WORK REQUIRED:
Extract every line of the rows below that contains the string "Sort", and copy each such line in full.

(Stored entries)
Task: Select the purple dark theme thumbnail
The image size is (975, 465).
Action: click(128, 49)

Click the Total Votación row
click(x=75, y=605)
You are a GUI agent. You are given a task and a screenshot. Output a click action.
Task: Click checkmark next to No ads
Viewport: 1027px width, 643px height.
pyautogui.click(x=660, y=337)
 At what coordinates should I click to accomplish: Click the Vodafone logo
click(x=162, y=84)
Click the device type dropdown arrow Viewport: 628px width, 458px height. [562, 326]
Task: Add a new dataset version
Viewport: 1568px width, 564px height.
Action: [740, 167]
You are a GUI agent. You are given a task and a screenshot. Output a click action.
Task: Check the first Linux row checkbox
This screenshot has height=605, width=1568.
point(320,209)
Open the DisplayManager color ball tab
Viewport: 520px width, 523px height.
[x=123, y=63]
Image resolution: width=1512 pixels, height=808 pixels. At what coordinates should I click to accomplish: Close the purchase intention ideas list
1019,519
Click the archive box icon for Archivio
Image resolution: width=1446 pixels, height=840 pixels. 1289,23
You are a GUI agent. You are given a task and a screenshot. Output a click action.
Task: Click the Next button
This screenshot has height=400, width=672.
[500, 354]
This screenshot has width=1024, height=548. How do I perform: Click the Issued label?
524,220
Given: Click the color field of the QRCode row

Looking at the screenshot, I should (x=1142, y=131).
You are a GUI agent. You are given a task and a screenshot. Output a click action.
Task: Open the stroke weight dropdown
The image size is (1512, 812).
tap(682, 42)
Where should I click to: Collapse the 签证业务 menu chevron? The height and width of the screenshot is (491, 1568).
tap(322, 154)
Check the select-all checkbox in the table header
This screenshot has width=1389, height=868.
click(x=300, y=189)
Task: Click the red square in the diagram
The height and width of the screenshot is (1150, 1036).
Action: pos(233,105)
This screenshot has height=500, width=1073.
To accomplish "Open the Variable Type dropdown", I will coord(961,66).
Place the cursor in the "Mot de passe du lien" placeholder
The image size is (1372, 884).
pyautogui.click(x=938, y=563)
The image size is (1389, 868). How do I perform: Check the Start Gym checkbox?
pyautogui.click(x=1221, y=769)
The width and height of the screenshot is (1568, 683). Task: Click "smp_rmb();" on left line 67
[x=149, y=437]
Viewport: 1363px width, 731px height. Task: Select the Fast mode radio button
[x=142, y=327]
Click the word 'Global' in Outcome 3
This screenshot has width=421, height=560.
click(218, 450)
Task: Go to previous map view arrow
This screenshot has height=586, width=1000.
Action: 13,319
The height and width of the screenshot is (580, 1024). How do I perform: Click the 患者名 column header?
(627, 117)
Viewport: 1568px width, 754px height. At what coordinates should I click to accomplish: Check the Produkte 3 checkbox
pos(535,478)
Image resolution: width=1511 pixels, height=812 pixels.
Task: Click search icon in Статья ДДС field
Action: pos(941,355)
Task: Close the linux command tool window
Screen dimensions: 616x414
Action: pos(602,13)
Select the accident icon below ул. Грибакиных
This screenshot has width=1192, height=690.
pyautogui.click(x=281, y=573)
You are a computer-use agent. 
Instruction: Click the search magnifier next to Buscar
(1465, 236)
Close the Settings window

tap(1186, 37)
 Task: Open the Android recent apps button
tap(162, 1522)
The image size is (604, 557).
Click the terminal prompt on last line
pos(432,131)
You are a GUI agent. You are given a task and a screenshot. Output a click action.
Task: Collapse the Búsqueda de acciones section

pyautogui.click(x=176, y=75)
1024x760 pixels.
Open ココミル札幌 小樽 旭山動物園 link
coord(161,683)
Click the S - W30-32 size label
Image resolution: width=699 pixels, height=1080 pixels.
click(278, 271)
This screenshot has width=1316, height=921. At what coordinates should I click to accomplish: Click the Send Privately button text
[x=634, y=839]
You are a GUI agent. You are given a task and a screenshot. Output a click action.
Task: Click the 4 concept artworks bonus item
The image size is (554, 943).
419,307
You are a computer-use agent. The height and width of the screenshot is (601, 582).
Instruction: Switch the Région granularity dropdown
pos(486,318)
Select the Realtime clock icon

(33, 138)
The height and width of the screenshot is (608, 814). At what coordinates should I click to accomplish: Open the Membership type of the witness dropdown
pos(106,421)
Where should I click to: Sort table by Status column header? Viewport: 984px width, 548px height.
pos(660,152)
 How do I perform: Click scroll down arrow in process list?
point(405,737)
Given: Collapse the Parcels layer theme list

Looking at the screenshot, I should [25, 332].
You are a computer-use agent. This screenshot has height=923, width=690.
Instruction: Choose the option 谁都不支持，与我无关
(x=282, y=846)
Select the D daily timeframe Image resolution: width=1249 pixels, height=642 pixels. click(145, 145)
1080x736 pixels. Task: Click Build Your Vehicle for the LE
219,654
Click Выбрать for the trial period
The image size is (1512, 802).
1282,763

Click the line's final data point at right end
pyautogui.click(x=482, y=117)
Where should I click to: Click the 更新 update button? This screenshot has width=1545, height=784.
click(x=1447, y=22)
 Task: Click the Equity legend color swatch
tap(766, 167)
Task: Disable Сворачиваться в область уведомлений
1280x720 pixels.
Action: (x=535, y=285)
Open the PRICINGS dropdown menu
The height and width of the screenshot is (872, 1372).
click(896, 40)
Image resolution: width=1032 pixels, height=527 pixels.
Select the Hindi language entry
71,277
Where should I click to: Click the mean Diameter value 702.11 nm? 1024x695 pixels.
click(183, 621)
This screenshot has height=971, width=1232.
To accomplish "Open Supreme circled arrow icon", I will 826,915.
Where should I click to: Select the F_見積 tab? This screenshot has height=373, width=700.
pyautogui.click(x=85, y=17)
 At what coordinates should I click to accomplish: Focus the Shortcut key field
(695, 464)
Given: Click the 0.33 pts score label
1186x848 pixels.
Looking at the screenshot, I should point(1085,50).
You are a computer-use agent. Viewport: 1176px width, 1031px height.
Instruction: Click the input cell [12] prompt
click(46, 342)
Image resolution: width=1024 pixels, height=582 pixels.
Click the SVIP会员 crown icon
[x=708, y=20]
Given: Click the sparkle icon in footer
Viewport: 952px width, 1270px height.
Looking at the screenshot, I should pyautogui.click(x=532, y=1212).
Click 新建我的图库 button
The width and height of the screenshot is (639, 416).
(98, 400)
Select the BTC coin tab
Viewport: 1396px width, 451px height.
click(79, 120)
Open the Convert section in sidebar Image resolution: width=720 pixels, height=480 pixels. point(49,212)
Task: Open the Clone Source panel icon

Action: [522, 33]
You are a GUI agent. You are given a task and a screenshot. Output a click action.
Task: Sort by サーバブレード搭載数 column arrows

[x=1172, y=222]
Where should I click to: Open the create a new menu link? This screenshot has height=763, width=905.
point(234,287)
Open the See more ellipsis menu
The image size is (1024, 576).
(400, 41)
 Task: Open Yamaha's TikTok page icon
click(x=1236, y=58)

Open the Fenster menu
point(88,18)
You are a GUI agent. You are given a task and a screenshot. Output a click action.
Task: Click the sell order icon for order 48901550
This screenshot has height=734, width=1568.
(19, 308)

TASK SOLUTION:
Where should I click to: Sort table by Status column header? Viewport: 984px width, 548px height.
Task: Sort by サーバブレード搭載数 column arrows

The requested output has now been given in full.